Based in the United States, Diskover helps enterprises identify, classify, and index large volumes of unstructured data—including documents, audio, video, and PDFs—across hybrid storage environments. The technology integrates with enterprise authentication systems to ensure security and compliance, and is used to optimize data pipelines for artificial intelligence applications.

The company serves over 130 enterprise customers in sectors such as media and entertainment, life sciences, semiconductors, energy, and manufacturing. It also has an existing commercial relationship with Dell Technologies.

As part of its expansion strategy, Diskover acquired data orchestration platform CloudSoda to enhance usability and natural language AI capabilities. Financial terms of the acquisition were not disclosed.

“Our respective strengths are mutually reinforcing,” said Diskover CEO Will Hall. “We had scale; they had simplicity. Together, we now offer a highly intuitive and enterprise-ready unstructured data platform.”

The company also announced strategic partnerships with Snowflake and NetApp, both of which have also invested in the business. Snowflake will offer Diskover on its Snowflake Marketplace, and the two firms are collaborating to integrate Diskover with Snowflake’s Openflow data integration framework. This aims to bridge the gap between on-premises data stores and cloud-based analytics environments.

“Enterprises can’t unlock the full value of AI without knowing what unstructured data they have and how to use it,” said Harsha Kapre, director at Snowflake Ventures. “Our partnership with Diskover helps bring clarity and operational value to exabyte-scale unstructured data.”

The collaboration with NetApp will see Diskover incorporated into NetApp’s Intelligent Data Infrastructure pipeline, allowing customers to leverage data from edge devices to cloud systems. According to NetApp, the integration will support cyber resiliency, AI readiness, and storage efficiency.

“Data classification is a fundamental step for organizations to discover their unstructured data and prioritize where to focus,” said Gagan Gulati, SVP and GM of Data Services at NetApp.

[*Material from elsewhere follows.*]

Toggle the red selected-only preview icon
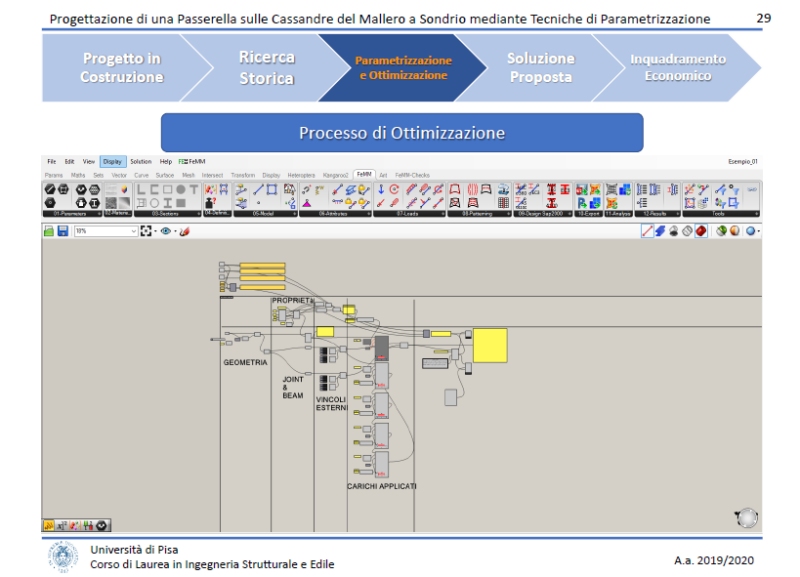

Unstructured data accounts for more than 80% of all enterprise data, yet most organizations lack tools to effectively manage or analyze it. Diskover’s platform continuously scans billions of files, indexes metadata, and provides users with real-time visibility and governance capabilities. This helps businesses improve operational efficiency and develop more accurate AI models.

“AI models are only as good as the data that feeds them,” said Ben Woo, principal analyst at Neuralytix. “Diskover helps enterprises identify high-quality, relevant data to improve decision-making and application performance.”

The investment aligns with a broader industry trend toward AI-first data strategies, which increasingly depend on full-spectrum data visibility. Kamesh Raghavendra, general partner at The Hive, said the company’s ability to connect unstructured data with cloud data warehouses addresses a critical barrier in enterprise AI adoption.

“Cloud data warehouses have become the new hub for AI,” he said. “But exabytes of rich unstructured data remain out of reach. Diskover becomes the super-connector bringing AI context from them to cloud platforms.”

Josh Mason, CTO of data governance firm RecordPoint, said Diskover’s latest developments could unlock new value for customers managing complex information environments. “These moves allow Diskover to more deeply integrate with customers’ most strategic data platforms,” he said.

With the addition of CloudSoda’s orchestration tools and Snowflake and NetApp’s infrastructure reach, Diskover aims to position itself at the center of enterprise AI enablement. The company said it expects future use cases to extend beyond governance and analytics into automation, predictive modeling, and AI-assisted decision support.

“We’ve turned what used to be a dark, opaque data swamp into a structured, searchable, actionable resource,” Hall said.